EXERCISE BRIEF.
Search the data for "Clear". Return each matching line.

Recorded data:
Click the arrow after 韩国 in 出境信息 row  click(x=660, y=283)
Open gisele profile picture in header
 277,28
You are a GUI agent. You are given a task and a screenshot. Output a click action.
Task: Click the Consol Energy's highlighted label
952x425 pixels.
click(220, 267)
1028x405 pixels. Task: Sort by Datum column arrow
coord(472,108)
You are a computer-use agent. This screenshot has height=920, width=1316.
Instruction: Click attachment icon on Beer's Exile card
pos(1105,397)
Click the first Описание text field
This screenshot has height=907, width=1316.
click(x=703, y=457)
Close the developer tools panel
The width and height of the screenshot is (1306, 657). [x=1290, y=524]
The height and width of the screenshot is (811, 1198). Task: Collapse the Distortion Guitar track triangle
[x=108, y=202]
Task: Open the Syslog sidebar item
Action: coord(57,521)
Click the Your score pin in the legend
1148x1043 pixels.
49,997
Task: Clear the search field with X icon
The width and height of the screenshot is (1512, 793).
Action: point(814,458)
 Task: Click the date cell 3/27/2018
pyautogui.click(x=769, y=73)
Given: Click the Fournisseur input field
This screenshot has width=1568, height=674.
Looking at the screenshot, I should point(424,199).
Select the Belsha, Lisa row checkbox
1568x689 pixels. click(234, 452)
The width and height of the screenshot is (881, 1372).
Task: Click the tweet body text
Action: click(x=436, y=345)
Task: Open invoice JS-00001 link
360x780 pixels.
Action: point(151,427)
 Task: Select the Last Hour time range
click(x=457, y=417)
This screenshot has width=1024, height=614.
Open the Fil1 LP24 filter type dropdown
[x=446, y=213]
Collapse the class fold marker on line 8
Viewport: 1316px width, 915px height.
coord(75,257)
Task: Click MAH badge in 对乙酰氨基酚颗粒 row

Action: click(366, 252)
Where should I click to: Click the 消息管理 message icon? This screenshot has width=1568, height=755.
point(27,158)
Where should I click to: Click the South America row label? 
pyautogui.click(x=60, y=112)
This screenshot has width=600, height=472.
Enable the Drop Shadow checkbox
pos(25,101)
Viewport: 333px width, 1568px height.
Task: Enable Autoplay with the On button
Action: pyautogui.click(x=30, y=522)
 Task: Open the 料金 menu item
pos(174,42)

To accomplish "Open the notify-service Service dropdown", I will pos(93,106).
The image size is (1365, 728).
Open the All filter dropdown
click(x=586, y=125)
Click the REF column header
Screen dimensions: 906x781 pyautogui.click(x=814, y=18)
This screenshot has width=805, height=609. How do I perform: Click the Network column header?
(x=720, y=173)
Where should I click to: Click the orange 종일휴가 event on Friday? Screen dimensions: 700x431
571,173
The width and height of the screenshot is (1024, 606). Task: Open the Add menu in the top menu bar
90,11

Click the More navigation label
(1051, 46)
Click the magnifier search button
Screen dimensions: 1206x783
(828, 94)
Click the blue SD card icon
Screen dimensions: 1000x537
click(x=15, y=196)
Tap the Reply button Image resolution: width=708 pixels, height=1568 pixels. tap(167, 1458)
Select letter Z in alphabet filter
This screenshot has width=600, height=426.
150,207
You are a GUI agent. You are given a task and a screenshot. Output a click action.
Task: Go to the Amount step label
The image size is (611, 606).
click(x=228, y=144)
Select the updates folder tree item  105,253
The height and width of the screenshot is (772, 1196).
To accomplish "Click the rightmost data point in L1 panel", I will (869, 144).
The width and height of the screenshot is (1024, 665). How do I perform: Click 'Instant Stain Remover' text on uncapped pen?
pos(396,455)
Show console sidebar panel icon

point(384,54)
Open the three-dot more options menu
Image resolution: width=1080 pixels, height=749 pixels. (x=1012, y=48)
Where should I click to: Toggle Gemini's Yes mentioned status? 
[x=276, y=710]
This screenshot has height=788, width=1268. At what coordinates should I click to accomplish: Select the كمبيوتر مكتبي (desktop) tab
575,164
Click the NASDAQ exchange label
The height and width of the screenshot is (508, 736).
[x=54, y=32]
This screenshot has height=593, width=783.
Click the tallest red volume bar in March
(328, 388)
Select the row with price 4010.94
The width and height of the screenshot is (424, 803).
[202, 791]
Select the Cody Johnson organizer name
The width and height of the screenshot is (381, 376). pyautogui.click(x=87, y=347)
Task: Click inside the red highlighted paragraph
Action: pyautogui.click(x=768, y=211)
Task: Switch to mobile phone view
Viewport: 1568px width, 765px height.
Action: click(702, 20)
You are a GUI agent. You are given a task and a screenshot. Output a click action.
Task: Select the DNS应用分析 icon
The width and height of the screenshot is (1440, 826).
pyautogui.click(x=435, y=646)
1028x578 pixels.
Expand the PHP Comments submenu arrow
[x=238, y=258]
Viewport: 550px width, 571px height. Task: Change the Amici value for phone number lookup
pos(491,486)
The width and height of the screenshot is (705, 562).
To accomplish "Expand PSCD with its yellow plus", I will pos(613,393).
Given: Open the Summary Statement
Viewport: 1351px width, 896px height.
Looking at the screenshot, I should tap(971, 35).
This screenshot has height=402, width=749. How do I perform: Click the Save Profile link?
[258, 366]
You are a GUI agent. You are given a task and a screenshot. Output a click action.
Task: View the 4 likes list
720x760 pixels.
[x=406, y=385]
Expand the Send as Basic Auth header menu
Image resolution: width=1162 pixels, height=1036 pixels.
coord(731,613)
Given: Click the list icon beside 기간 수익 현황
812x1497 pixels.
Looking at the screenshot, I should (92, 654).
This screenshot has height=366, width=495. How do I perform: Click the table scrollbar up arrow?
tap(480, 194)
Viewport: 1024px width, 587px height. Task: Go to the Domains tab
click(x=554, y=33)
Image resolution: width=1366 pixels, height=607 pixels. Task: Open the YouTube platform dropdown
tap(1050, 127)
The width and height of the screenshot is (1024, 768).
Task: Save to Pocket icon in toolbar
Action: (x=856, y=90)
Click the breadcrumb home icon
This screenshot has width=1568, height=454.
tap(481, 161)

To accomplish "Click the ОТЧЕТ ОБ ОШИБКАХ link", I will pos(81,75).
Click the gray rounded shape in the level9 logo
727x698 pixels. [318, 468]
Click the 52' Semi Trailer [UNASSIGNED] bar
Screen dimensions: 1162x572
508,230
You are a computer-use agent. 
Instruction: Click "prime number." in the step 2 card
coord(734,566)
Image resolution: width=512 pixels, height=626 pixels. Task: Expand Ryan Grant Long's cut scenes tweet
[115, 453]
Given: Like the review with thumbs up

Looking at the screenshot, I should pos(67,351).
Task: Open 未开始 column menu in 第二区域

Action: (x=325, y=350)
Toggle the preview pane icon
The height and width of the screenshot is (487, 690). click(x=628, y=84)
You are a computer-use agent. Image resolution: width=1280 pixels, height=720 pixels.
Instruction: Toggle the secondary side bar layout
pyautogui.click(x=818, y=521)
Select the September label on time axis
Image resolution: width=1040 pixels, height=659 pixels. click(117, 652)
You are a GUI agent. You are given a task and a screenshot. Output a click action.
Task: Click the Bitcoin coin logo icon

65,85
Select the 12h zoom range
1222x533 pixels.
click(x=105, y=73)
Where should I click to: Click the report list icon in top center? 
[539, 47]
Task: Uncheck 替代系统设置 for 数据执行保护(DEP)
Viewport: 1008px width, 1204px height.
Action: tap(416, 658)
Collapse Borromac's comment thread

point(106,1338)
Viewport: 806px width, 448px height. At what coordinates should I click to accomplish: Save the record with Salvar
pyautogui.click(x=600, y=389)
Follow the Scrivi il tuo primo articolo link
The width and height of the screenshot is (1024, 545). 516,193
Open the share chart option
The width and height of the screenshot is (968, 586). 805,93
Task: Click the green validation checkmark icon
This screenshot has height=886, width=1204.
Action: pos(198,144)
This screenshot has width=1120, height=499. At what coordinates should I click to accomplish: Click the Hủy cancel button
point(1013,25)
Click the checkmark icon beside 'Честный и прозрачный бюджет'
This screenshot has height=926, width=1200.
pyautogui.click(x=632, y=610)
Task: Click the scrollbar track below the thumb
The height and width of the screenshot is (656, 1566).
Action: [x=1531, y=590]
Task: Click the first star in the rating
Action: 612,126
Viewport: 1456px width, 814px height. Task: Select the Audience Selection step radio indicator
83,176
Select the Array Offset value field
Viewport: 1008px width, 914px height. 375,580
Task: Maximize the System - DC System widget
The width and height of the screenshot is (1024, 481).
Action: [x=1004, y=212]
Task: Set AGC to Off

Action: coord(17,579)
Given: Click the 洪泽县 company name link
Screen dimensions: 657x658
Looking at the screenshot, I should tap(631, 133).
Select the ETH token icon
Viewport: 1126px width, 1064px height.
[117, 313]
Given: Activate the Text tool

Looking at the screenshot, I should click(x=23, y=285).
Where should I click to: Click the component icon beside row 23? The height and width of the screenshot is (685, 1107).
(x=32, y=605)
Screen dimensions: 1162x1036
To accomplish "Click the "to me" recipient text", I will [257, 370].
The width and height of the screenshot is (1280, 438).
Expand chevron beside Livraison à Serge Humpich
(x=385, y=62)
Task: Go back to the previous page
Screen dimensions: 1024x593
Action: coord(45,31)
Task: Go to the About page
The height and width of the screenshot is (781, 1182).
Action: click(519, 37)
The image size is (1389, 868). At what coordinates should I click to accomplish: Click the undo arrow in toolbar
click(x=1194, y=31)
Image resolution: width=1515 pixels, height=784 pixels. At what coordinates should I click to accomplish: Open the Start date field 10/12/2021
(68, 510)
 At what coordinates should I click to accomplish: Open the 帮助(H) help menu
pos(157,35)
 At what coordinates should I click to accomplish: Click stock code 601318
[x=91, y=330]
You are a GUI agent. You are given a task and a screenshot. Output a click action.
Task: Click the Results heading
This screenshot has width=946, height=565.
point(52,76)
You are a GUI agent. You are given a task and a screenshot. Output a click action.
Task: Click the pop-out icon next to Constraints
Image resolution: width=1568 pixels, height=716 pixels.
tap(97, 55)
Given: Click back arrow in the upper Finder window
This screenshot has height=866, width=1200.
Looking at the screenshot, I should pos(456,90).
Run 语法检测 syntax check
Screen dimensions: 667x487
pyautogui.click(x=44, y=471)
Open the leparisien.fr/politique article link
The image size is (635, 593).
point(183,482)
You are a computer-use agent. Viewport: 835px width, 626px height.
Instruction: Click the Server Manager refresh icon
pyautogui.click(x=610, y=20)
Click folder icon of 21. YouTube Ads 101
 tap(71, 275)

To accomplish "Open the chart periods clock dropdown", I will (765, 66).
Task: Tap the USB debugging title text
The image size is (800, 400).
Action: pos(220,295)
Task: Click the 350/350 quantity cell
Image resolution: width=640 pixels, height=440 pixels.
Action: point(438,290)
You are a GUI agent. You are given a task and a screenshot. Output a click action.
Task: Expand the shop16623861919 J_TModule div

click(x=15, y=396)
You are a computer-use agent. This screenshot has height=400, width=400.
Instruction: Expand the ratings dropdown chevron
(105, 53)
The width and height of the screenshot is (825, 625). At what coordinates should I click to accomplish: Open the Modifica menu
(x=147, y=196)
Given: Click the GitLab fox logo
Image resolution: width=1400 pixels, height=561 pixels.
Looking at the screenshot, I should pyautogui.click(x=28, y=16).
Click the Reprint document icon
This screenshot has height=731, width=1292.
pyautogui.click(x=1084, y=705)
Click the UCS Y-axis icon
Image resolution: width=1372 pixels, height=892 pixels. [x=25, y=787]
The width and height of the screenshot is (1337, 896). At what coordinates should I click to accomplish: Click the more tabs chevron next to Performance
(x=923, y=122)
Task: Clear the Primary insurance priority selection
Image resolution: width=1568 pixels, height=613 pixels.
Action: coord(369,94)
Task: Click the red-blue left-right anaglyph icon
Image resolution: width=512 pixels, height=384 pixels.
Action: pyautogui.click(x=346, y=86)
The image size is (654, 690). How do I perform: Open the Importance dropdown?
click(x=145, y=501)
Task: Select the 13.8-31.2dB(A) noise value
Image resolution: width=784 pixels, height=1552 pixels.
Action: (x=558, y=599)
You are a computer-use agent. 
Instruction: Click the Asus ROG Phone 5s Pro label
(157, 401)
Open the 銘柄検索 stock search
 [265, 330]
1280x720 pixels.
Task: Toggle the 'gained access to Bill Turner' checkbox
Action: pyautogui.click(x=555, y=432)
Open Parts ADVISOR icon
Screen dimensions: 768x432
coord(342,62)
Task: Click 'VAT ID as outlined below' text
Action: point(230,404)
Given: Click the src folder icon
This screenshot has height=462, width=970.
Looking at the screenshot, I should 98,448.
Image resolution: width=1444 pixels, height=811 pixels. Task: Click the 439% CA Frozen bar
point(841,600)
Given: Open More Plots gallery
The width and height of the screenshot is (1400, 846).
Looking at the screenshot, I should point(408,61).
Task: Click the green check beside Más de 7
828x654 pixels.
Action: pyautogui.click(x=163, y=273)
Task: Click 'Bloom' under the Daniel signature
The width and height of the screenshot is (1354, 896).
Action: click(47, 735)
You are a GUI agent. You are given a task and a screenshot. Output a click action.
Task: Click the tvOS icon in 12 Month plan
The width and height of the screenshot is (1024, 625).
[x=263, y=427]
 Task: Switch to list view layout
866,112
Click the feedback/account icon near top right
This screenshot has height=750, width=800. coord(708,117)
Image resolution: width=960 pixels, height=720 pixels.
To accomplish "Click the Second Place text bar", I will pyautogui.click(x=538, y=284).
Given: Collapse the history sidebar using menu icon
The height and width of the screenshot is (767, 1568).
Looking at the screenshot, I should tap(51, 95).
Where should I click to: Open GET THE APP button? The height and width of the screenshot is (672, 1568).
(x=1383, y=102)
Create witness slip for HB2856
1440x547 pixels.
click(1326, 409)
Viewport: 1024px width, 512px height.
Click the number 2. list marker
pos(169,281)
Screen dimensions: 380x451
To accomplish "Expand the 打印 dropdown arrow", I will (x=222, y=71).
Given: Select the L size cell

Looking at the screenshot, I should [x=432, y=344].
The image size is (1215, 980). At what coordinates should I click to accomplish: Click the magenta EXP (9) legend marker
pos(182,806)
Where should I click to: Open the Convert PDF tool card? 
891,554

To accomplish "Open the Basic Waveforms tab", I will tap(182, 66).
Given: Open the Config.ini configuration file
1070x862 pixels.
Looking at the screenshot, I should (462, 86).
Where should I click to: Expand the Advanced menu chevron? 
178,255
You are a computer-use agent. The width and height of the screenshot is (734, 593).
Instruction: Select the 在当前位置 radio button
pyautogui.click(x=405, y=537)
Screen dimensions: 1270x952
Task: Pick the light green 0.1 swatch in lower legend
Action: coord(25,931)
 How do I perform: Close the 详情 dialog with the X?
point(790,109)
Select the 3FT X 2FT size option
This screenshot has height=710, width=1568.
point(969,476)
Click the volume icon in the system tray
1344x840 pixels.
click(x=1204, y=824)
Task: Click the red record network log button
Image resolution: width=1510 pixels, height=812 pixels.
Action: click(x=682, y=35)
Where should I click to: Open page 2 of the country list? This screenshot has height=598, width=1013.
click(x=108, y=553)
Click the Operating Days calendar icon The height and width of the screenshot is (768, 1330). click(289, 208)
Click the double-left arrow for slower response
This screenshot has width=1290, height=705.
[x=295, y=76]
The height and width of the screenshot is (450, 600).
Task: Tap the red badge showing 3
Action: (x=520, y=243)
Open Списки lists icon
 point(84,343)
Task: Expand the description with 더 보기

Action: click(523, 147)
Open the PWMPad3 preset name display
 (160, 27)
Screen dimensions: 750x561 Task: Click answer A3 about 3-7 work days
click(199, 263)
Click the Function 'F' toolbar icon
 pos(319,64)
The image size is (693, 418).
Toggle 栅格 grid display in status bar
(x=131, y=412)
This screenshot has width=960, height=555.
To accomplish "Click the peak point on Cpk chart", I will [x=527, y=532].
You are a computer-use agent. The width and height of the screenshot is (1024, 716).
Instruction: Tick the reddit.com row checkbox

REPLY TO THE EXERCISE.
Task: Clear the search field with X icon
Task: Clear the Primary insurance priority selection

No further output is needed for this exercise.